Der Bund will seine finanzielle Unterstützung für betroffene Firmen ausbauen. Aus der CDU kommt allerdings Kritik an der Berechnung der Leistungen.
Friedrich Merz dürfte sich gefreut haben, falls er seinen CDU-Parteikollegen Carsten Linnemann am Dienstag im ZDF-Morgenmagazin gesehen hat. Die Finanzhilfen, mit denen vom aktuellen Lockdown unmittelbar betroffenen Unternehmen geholfen werden soll, seien nicht zielgerichtet, sagte der Vorsitzende der CDU/CSU-Mittelstandsunion dort nämlich.
Als Beispiel führte er eine Fast-Food-Kette an, die derzeit zusätzlich zu der Umsatzerstattung in Höhe von 75 Prozent gutes Geschäft mit Außer-Haus-Verkauf machen könne. Hier werde überkompensiert, so Linnemann.
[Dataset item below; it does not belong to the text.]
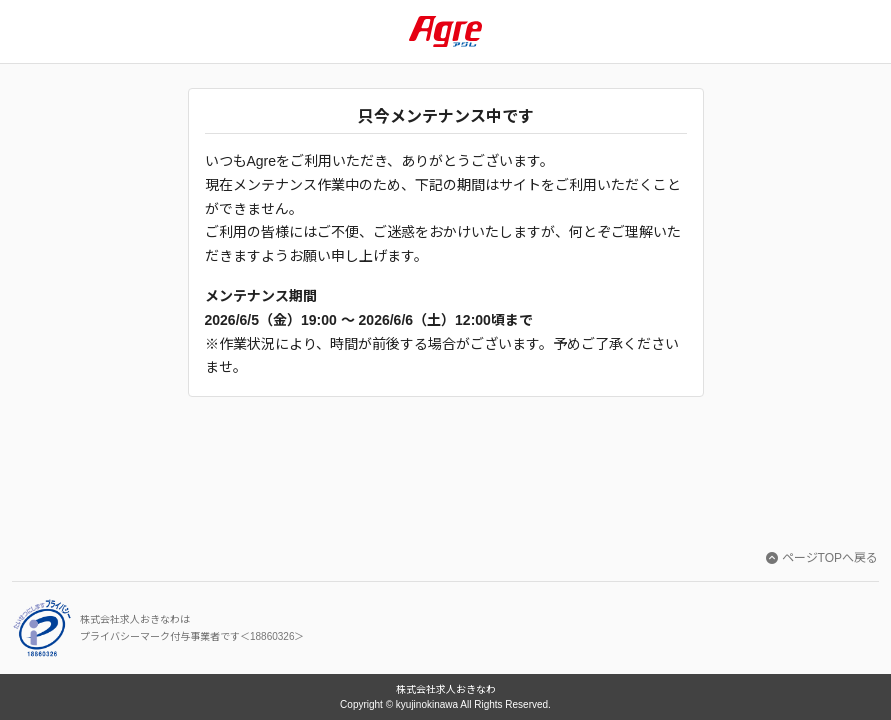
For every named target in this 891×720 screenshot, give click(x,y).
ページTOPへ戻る (822, 558)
Dass Fast-Food-Ketten auch ohne Lockdown einen großen Teil ihres Umsatzes „To Go“ erwirtschaften und diesen Teil nicht erstattet bekommen, lässt er bei der Rechnung außer Acht.
Dennoch gab er Merz damit recht, der die Debatte im Interview mit dem Tagesspiegel angestoßen hatte. „Der Umsatz ist der unschärfste Maßstab für einen Schadensersatz oder für den Verdienstausfall“, hatte der Kandidat für den CDU-Vorsitz gesagt. Ein Konzertveranstalter etwa mache fünf Prozent Gewinn am Umsatz, bekommt jetzt aber 75 Prozent eines Monatsumsatzes erstattet. Alle weiteren Selbstständigen, die er davon hätte bezahlen müssen bekämen auch nochmal 75 Prozent ihres Umsatzes erstattet.
„Das ist völlig jenseits aller Schäden, die er erleidet“, so Merz. Angesichts dessen, dass der Lockdown wohl verlängert und damit auch neue Finanzhilfen angesagt sind, gewinnt die Debatte nun an Bedeutung.
Was passiert im Dezember?
Die Verlängerung des Teil-Lockdowns in Deutschland bis kurz vor Weihnachten gilt in Regierungskreisen als so gut wie sicher. Firmen wie Restaurants, Kinos, Hotels und Fitnessstudios dürften deshalb weiter zur Schließung gezwungen sein. Wie die dpa und die Zeitungen der Funke-Mediengruppe berichten plant der Bund deshalb, die Novemberhilfen ebenfalls zu verlängern. 17 Milliarden Euro sollen dafür bereitgestellt werden.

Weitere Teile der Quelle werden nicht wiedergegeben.